Aim of the exercise >>
Below are records with pictures in them. Output exactly the lines from the one with "The image size is (478, 353)." through the one with "Task: Click the winning horse ベラジオオペラ", both included, and leave every picture out; give only those lines.

Saved entries:
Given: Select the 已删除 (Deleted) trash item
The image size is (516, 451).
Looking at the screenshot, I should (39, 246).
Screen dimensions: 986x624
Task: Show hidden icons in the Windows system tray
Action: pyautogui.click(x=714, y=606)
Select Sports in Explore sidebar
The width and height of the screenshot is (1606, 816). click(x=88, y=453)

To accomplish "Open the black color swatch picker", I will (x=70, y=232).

* * *

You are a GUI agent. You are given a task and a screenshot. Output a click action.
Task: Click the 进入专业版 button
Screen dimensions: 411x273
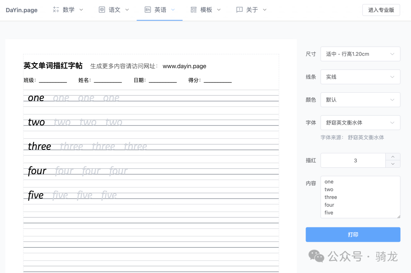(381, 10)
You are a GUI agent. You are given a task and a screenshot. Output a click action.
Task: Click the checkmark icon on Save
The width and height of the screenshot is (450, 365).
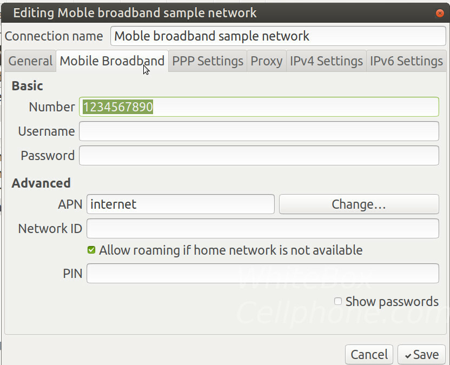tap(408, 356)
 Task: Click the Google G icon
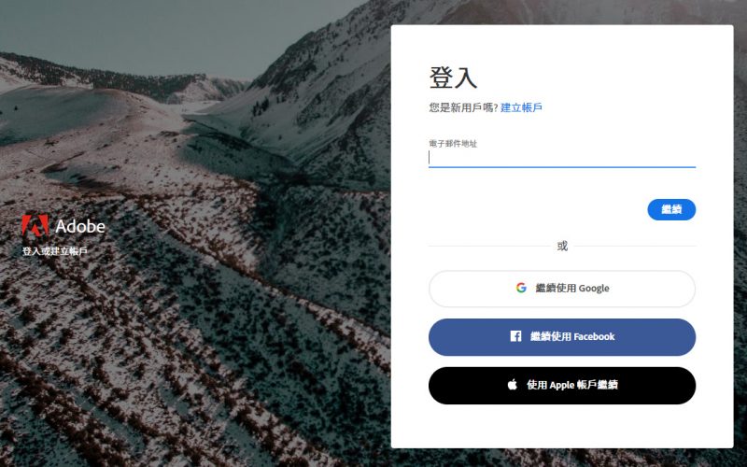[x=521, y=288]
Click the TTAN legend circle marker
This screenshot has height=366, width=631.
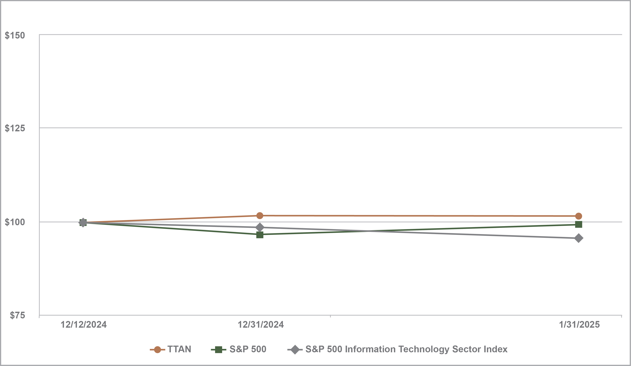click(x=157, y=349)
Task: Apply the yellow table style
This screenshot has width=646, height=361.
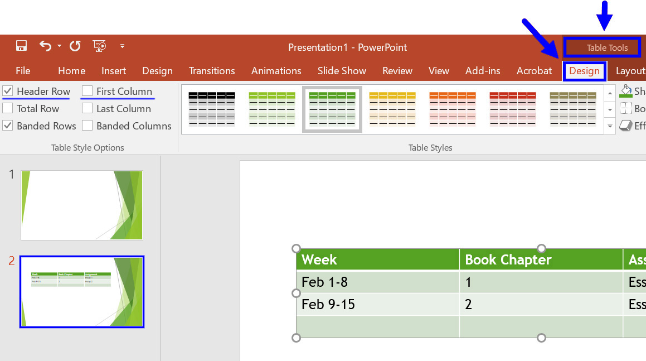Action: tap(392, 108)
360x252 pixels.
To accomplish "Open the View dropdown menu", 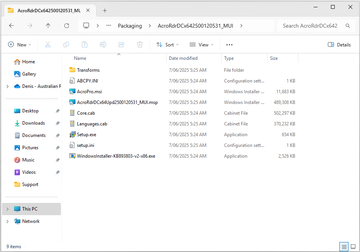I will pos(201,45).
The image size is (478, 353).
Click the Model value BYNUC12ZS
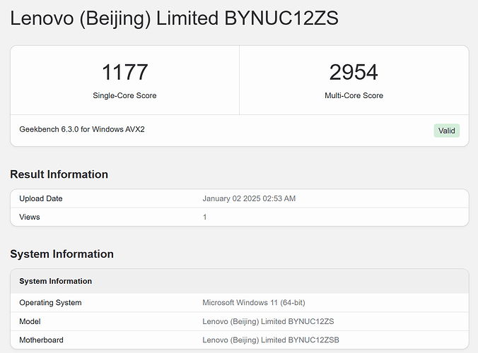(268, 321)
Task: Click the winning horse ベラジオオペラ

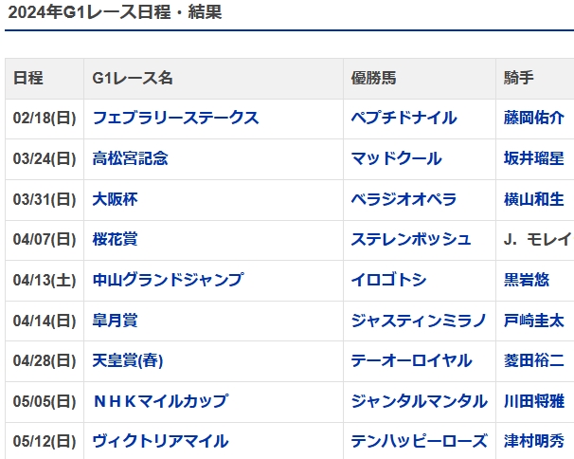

Written solution >>
The image size is (478, 353).
Click the Model value BYNUC12ZS
(268, 321)
Task: Click the winning horse ベラジオオペラ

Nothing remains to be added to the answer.